Here in the US one occasionally hears of something "coming to naught". I've never heard a zero read as "naught" or "ought" in the US but have in the West Indies.....except that is in conjunction with early 20th Century years such as "Nineteen Ought Six".

Marc Leavitt

Susan:
For a time in the US, people were referrng to the years from 2001 through 2009 as the "oughts," as in "two thousand ought one," but it wasn't really all that popular; in fact, for practical purposes, it came to naught.

Picky

I think naught is actually reasonably common in Britain in numbers containing decimal fractions: 0.5 "naught point five"; 7.05 "seven point naught five".
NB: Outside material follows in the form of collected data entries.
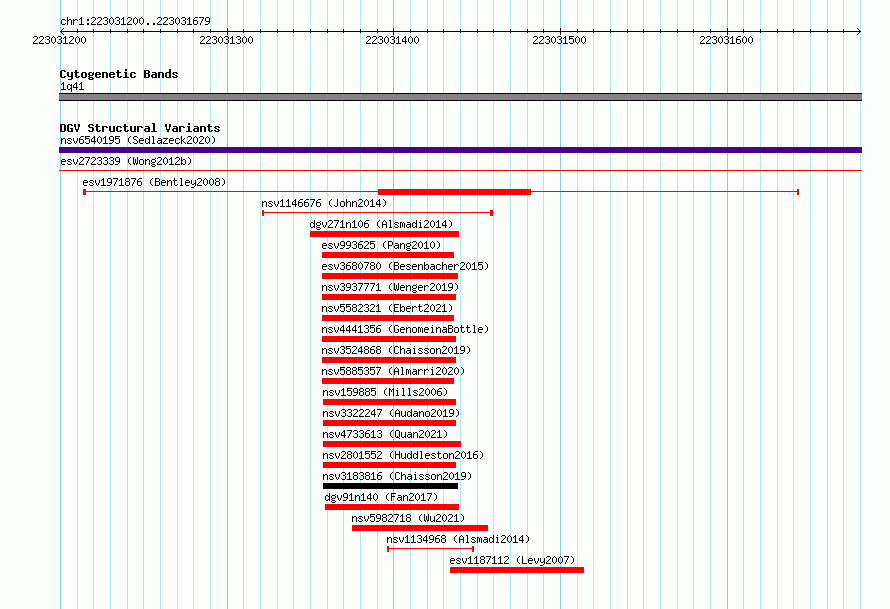
Task: Select the thick block of esv1971876 (Bentley2008)
Action: [x=454, y=192]
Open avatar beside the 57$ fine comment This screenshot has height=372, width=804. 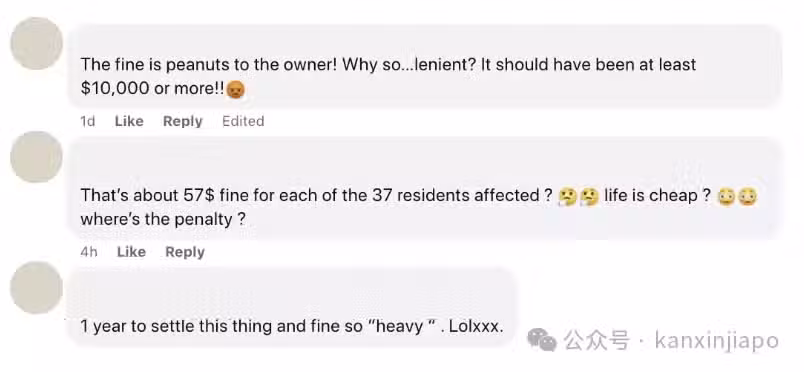[36, 156]
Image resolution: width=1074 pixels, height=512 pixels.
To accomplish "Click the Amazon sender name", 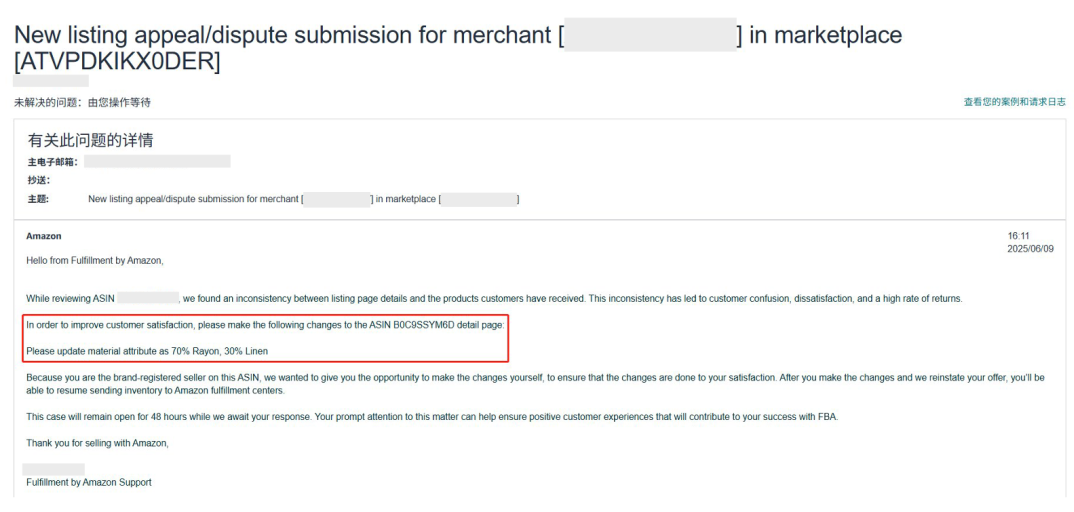I will (44, 236).
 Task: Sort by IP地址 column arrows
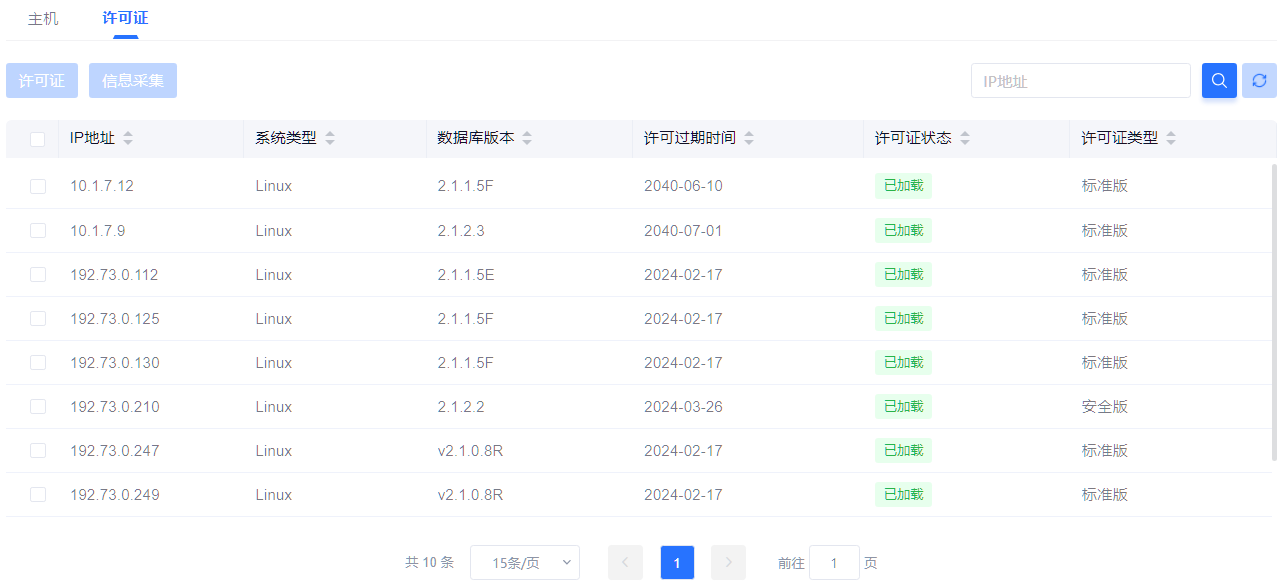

Nowt, as you say, is still very alive in the North, and owt, too.

John

Susan,
I have heard. the. term "Noughties" used on British radio for the first decade of this Century. Is that common usage?

Virtual Linguist

Thanks to all of you for your comments. The OED mentioned "ought" being used in year dates such as nineteen-ought-six, but I've never heard that. Here we'd say "nineteen-oh-six". As for "noughties", it was used in the early part of this century, but mostly in a humorous way, I think. I don't think anyone has yet decided on a name for the next decade (teenies?).

John

"Nineteen Ought Three" is an older expression. Pretty much no one born in the latter half of the Century would use it.

Another usage of ought is in reference to an early Twentieth Century rifle cartridge: 30-'06, spoken as "thirty ought six". That usage is used by all, even though, curiously, it was originally used in a 1903 Springfield which is universally spoken as "Nineteen Oh Three"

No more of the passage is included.